* Given entries *
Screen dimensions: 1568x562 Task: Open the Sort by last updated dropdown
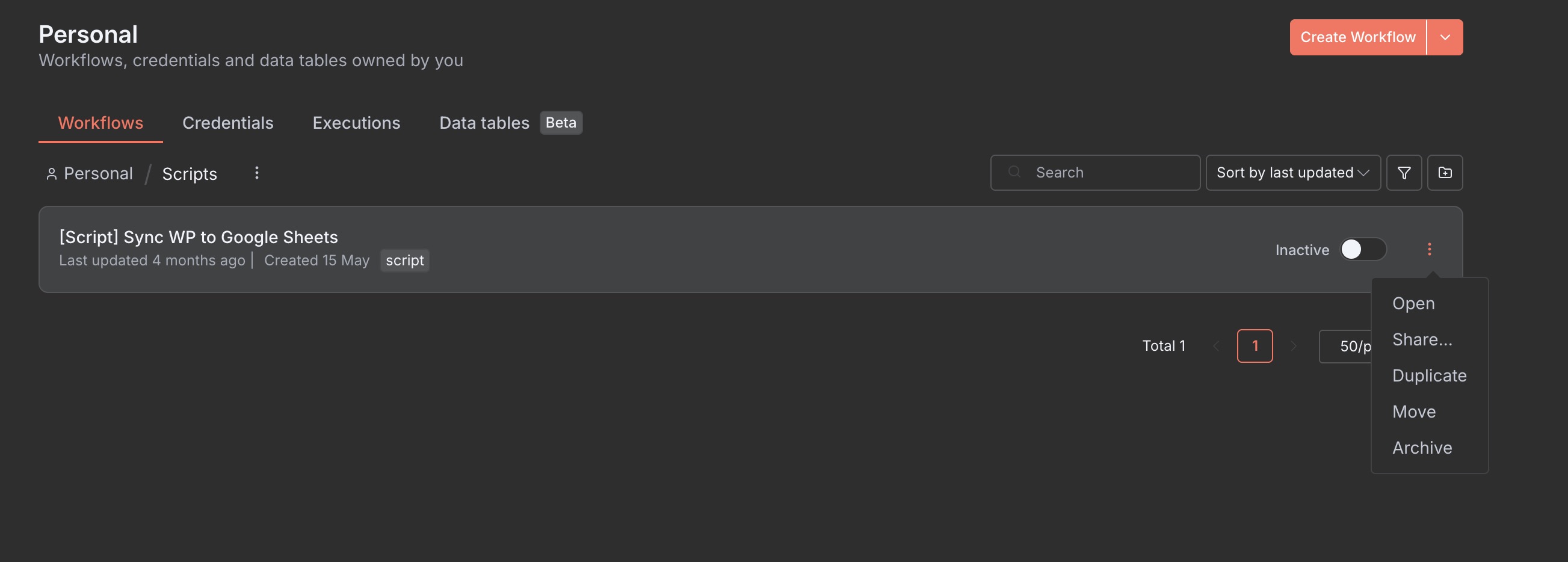tap(1292, 173)
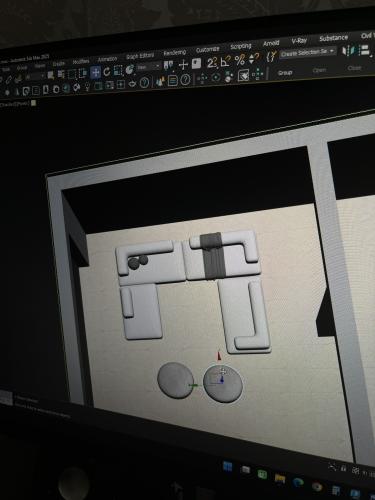This screenshot has height=500, width=375.
Task: Open the V-Ray menu
Action: (299, 41)
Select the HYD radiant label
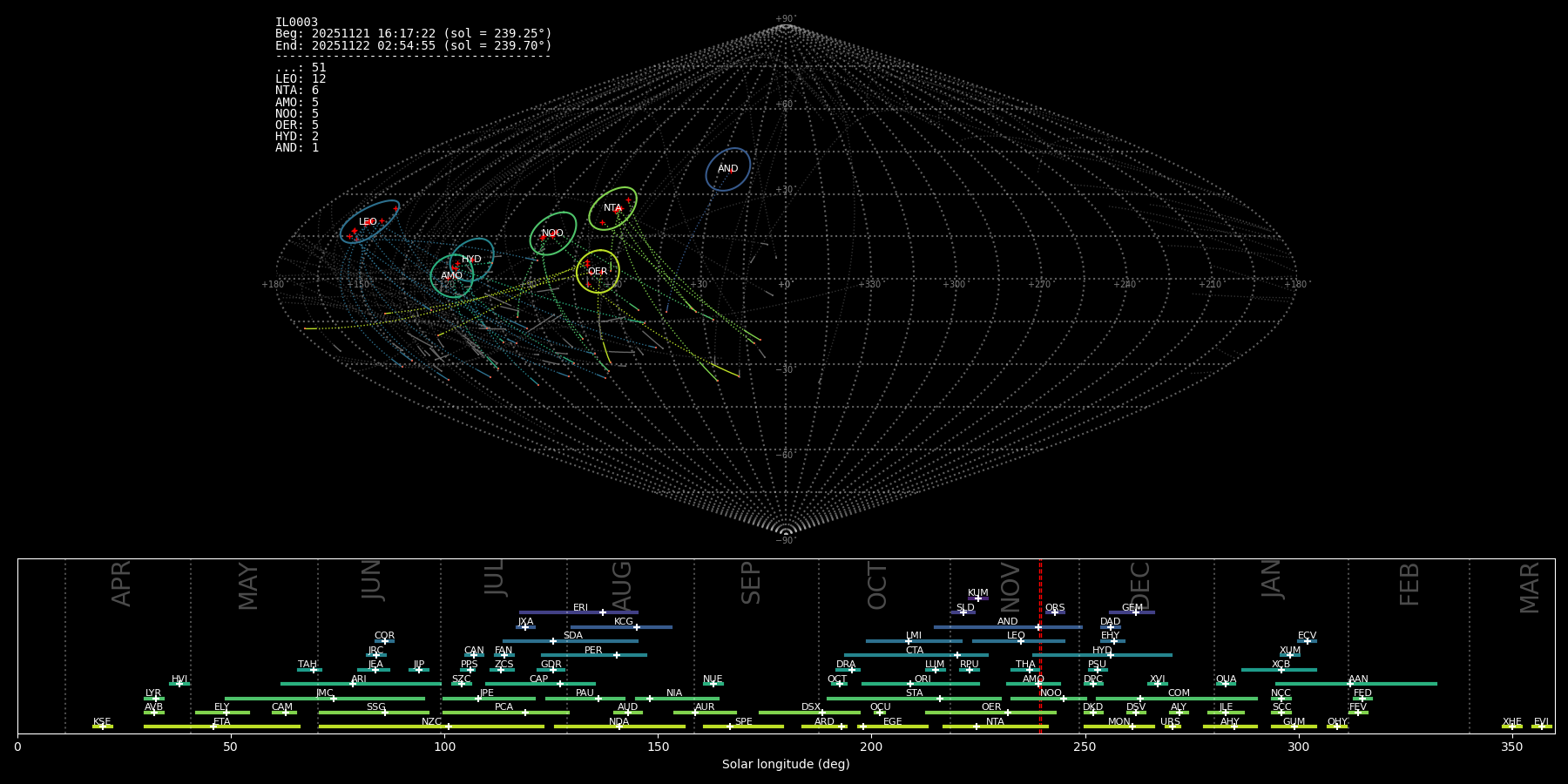This screenshot has height=784, width=1568. (x=471, y=260)
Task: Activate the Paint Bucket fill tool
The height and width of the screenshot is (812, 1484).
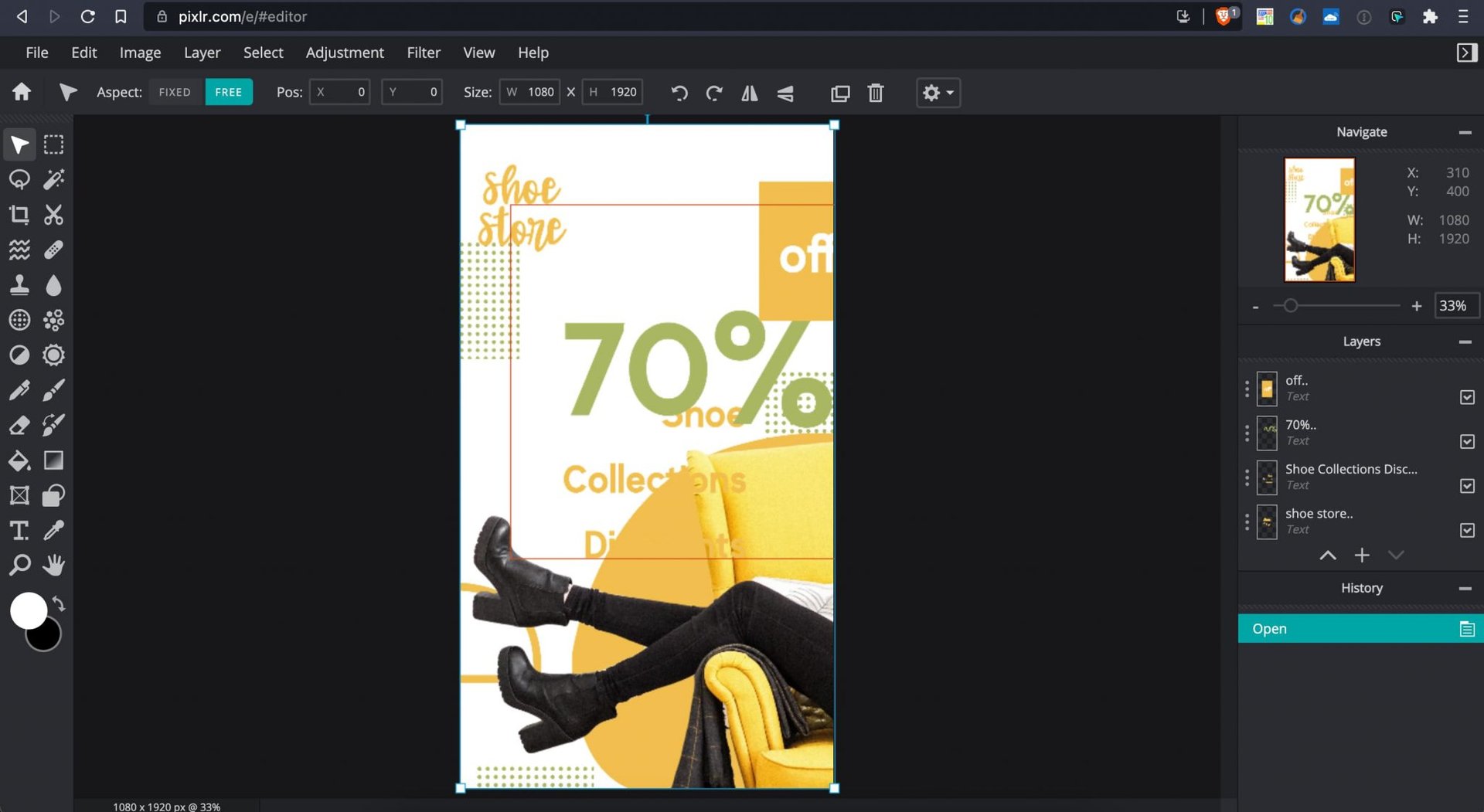Action: point(19,460)
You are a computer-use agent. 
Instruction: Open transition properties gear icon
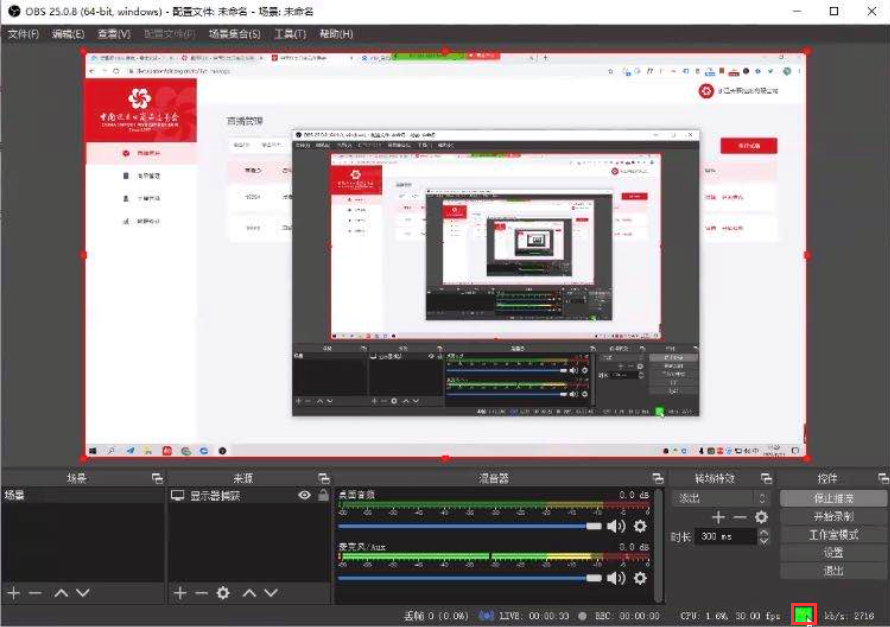pyautogui.click(x=761, y=517)
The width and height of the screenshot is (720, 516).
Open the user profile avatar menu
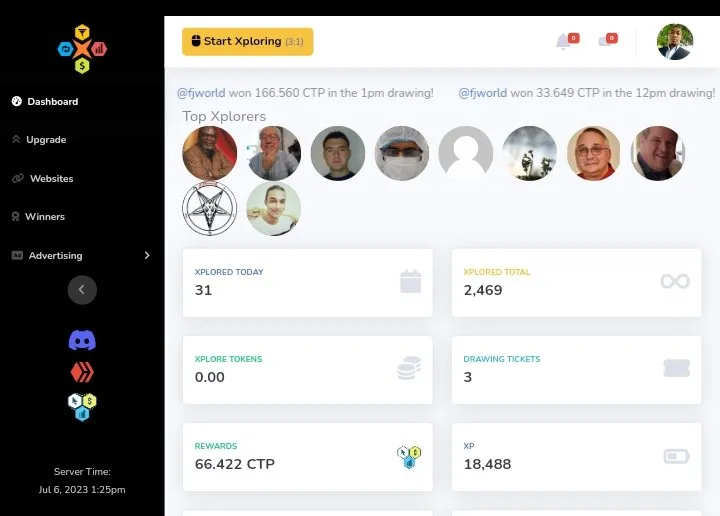675,42
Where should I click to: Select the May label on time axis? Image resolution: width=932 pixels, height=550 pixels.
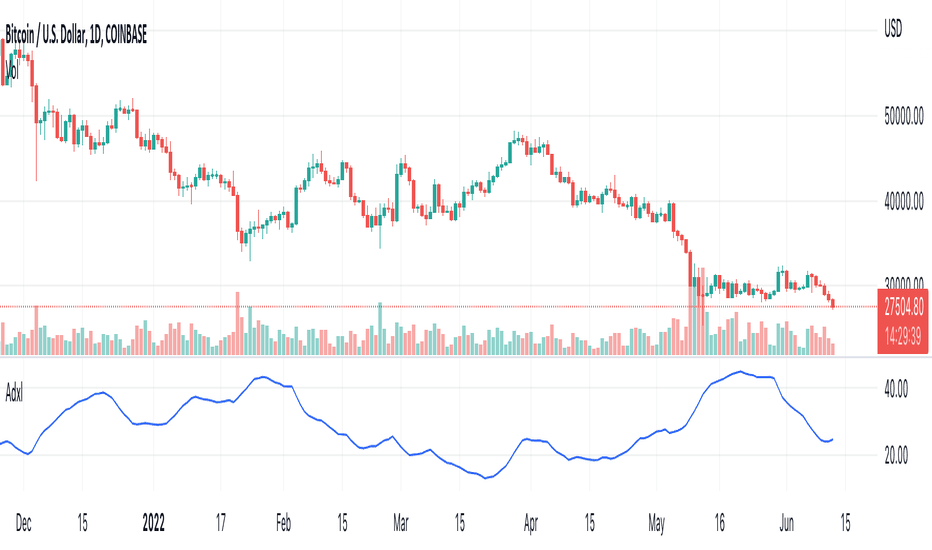pyautogui.click(x=656, y=523)
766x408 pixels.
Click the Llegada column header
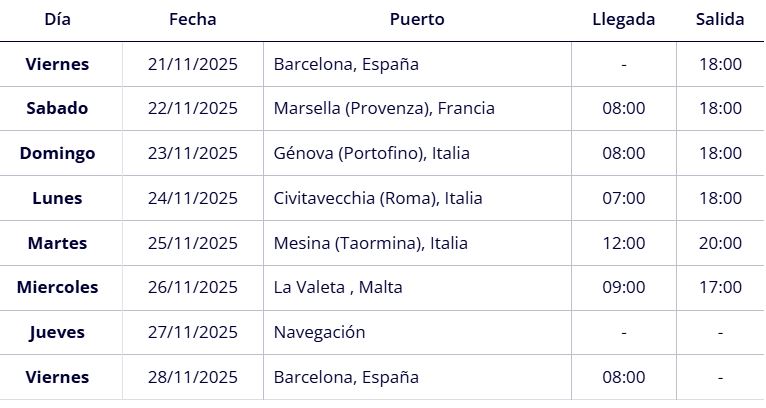click(x=623, y=19)
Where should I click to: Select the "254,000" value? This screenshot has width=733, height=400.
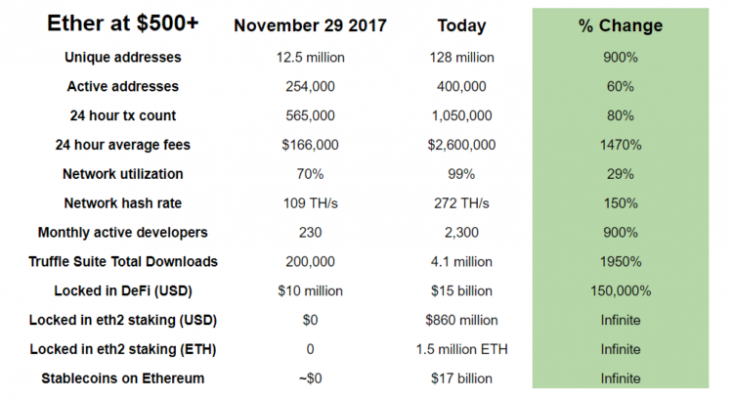point(310,87)
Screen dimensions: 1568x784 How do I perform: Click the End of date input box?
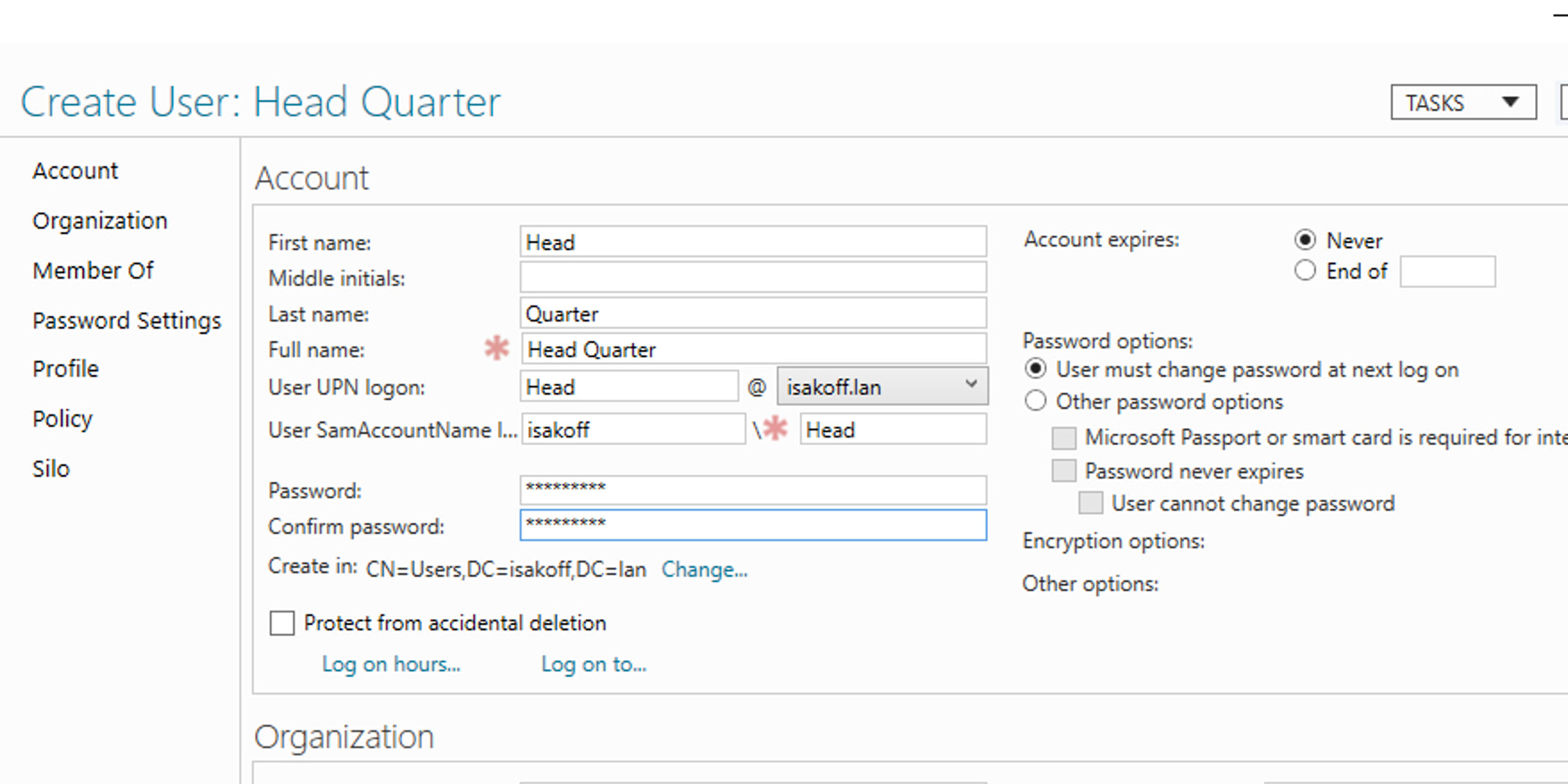1447,271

* Task brief *
What is needed is a word-for-word repeat of every line from the line with "Where should I click to: Select the May" to the end of the entries above; leave out the pictures.

* Completed task *
Where should I click to: Select the May label on time axis? Image resolution: width=932 pixels, height=550 pixels.
pyautogui.click(x=656, y=523)
766x408 pixels.
Click the Llegada column header
click(x=623, y=19)
Where should I click to: Select the "254,000" value? This screenshot has width=733, height=400.
point(310,87)
Screen dimensions: 1568x784 How do I perform: Click the End of date input box?
1447,271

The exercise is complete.